• _Text block_:
begin

John Windsor

Personal information
- Born: April 3, 1940 (age 86) Los Angeles, California, U.S.
- Listed height: 6 ft 8 in (2.03 m)
- Listed weight: 215 lb (98 kg)

Career information
- High school: Pembroke Country-Day (Kansas City, Missouri)
- College: Stanford (1959–1962)
- NBA draft: 1962: 5th round, 39th overall pick
- Drafted by: Syracuse Nationals
- Playing career: 1961–1963
- Position: Power forward
- Number: 15

Career history
- 1961–1962: Kansas City Steers
- 1963–1964: San Francisco Warriors

Career highlights
- First-team All-AAWU (1962); Second-team All-AAWU (1961);
- Stats at NBA.com
- Stats at Basketball Reference

= John Windsor =

American basketball player

John T. Windsor (born April 3, 1940) is an American former basketball player for the San Francisco Warriors in the National Basketball Association (NBA). He played one season with the Warriors in the 1963–64 season. Windsor played college basketball for the Stanford Cardinal, where he was an All-Athletic Association of Western Universities first team selection in 1962. He was drafted in the 1962 NBA draft in the fifth round with the 39th overall pick by the Syracuse Nationals. In August 1963, he was traded to the San Francisco Warriors.

end

• _Record set_:
begin

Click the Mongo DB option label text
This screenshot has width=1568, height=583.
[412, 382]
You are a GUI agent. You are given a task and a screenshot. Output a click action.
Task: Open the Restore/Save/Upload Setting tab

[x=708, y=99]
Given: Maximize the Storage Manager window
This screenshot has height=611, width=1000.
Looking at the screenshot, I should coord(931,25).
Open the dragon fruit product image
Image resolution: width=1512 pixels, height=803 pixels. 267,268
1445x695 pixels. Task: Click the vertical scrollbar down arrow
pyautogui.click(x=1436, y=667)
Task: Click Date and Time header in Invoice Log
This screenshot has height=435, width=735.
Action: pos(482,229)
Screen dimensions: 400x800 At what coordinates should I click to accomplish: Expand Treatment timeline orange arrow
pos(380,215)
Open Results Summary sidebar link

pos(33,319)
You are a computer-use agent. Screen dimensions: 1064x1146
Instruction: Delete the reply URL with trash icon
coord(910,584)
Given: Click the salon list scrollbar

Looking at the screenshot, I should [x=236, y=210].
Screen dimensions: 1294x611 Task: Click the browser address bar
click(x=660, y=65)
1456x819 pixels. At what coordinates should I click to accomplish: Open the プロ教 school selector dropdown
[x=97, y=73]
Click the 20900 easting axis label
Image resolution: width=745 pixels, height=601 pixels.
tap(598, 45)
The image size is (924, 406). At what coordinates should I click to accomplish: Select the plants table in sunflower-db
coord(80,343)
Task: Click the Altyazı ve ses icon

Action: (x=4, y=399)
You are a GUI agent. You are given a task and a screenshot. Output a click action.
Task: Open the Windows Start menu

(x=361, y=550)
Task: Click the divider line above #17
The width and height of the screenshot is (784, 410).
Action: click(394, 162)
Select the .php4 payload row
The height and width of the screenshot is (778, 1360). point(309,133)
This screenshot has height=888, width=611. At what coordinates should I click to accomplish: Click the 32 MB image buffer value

end

• _Brief 1_: Please reproduce the John Windsor biography in full, unchanged.
• _Brief 2_: Pick out every line of the records that contains the word "scrollbar" and copy each one.
The John Windsor biography and the records come from unrelated sources.

• _Complete output 1_:
John Windsor

Personal information
- Born: April 3, 1940 (age 86) Los Angeles, California, U.S.
- Listed height: 6 ft 8 in (2.03 m)
- Listed weight: 215 lb (98 kg)

Career information
- High school: Pembroke Country-Day (Kansas City, Missouri)
- College: Stanford (1959–1962)
- NBA draft: 1962: 5th round, 39th overall pick
- Drafted by: Syracuse Nationals
- Playing career: 1961–1963
- Position: Power forward
- Number: 15

Career history
- 1961–1962: Kansas City Steers
- 1963–1964: San Francisco Warriors

Career highlights
- First-team All-AAWU (1962); Second-team All-AAWU (1961);
- Stats at NBA.com
- Stats at Basketball Reference

= John Windsor =

American basketball player

John T. Windsor (born April 3, 1940) is an American former basketball player for the San Francisco Warriors in the National Basketball Association (NBA). He played one season with the Warriors in the 1963–64 season. Windsor played college basketball for the Stanford Cardinal, where he was an All-Athletic Association of Western Universities first team selection in 1962. He was drafted in the 1962 NBA draft in the fifth round with the 39th overall pick by the Syracuse Nationals. In August 1963, he was traded to the San Francisco Warriors.

• _Complete output 2_:
1445x695 pixels. Task: Click the vertical scrollbar down arrow
Given: Click the salon list scrollbar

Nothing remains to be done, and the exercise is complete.